This repo provides an API that serves speech-to-text models from HuggingFace Hub.
Simply choose the model and (optionally) revision that you would like to serve, and
speech-recognition-inference
will launch an API that performs automatic speech
recognition on any audio file you specify.
First, install ffmpeg
if this is not already installed on your machine.

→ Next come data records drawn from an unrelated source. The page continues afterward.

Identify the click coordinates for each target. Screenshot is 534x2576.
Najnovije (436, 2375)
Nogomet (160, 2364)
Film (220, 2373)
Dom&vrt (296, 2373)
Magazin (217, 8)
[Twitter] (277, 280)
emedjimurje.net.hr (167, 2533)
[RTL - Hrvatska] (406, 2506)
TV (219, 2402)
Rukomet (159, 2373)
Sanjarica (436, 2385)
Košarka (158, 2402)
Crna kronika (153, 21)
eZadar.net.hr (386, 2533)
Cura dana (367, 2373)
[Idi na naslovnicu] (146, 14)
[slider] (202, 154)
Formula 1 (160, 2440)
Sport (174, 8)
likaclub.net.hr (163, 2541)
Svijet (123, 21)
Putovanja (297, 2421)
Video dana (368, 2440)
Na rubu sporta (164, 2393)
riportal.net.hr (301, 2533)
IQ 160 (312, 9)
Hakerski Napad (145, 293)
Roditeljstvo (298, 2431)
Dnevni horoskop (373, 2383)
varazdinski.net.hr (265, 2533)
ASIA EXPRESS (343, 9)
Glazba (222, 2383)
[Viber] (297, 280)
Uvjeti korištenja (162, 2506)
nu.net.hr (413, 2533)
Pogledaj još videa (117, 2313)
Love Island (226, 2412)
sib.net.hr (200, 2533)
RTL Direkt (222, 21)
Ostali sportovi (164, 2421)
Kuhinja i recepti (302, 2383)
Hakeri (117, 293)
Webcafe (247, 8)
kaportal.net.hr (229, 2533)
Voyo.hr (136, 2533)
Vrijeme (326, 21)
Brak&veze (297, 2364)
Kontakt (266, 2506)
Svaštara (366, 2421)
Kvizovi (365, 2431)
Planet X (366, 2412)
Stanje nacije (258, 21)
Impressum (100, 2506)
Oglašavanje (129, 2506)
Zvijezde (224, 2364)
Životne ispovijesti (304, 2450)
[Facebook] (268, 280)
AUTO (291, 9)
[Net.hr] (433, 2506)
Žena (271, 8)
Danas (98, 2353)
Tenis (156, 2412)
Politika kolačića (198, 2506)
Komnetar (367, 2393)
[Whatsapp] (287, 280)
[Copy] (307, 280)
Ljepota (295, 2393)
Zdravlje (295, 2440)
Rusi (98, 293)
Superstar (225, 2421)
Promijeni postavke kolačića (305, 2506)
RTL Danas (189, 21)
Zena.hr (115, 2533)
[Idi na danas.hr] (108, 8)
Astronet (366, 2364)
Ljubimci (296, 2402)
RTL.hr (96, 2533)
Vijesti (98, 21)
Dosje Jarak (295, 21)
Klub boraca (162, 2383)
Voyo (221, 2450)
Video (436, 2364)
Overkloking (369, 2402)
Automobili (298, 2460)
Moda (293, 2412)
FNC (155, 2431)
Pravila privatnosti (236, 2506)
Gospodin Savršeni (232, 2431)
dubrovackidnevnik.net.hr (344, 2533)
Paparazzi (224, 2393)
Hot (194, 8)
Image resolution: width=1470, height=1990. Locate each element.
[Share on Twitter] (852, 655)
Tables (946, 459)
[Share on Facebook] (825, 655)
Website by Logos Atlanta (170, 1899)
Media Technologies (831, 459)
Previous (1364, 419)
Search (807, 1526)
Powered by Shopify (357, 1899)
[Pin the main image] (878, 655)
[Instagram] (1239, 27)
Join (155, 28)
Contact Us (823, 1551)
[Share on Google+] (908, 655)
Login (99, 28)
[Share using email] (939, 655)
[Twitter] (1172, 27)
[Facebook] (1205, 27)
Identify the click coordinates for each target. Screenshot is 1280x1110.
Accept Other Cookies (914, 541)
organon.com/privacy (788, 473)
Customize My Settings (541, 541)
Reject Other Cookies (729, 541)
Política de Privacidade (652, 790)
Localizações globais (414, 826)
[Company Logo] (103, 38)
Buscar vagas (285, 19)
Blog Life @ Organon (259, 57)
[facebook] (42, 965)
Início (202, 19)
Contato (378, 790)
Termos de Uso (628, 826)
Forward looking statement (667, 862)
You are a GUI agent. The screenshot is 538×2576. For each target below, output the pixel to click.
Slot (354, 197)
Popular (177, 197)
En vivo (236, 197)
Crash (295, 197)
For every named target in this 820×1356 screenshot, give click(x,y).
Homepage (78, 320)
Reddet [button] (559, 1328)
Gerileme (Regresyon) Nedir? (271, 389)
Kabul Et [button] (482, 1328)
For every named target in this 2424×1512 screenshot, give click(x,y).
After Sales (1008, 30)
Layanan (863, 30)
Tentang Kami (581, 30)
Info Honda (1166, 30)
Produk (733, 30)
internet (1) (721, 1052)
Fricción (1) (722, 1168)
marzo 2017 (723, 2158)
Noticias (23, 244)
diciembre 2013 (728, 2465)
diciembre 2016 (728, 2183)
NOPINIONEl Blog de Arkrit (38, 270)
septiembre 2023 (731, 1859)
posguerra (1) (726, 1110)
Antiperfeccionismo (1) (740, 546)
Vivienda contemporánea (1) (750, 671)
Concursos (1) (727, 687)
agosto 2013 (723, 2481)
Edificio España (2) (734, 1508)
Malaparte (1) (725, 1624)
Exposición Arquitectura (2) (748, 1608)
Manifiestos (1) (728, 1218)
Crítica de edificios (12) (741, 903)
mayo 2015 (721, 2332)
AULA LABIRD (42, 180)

Next, clone the repository and install:
git clone https://github.com/princeton-ddss/speech-recognition-inference.git
cd speech-recognition-inference
python -m venv venv
pip install --upgrade pip
pip install . # or pip install -e . for development
Now start an API from the command-line:
speech_recognition_launcher \
--port 8000:8000 \
--model_id openai/whisper-tiny \
--model_dir $HOME/.cache/huggingface/hub
Once the application startup is complete, submit requests using any HTTP request library or tool, e.g.,
curl localhost:8000/transcribe \ -X POST \
-d '{"audio_file": "/tmp/female.wav", "response_format": "json"}' \
-H 'Content-Type: application/json'
We also provide a Docker image, princetonddss/speech-recognition-inference
. To use it,
simply run
docker run \
-p 8000:8000 \
-v $HOME/.cache/huggingface/hub:/data/models \
-v /tmp:/data/audio \
speech-recognition-inference:latest \
--port 8000 \
--model_id openai/whisper-large-v3 \
--model_dir /data/models
Sending requests works exactly as shown above.
In addition to specifying settings at the command line, some settings can be provided through environment variables. These settings are:
- SRI_MODEL_DIR
- SRI_HOST
- SRI_PORT
- HF_ACCESS_TOKEN
Command line arguments always take precedence over environment variables.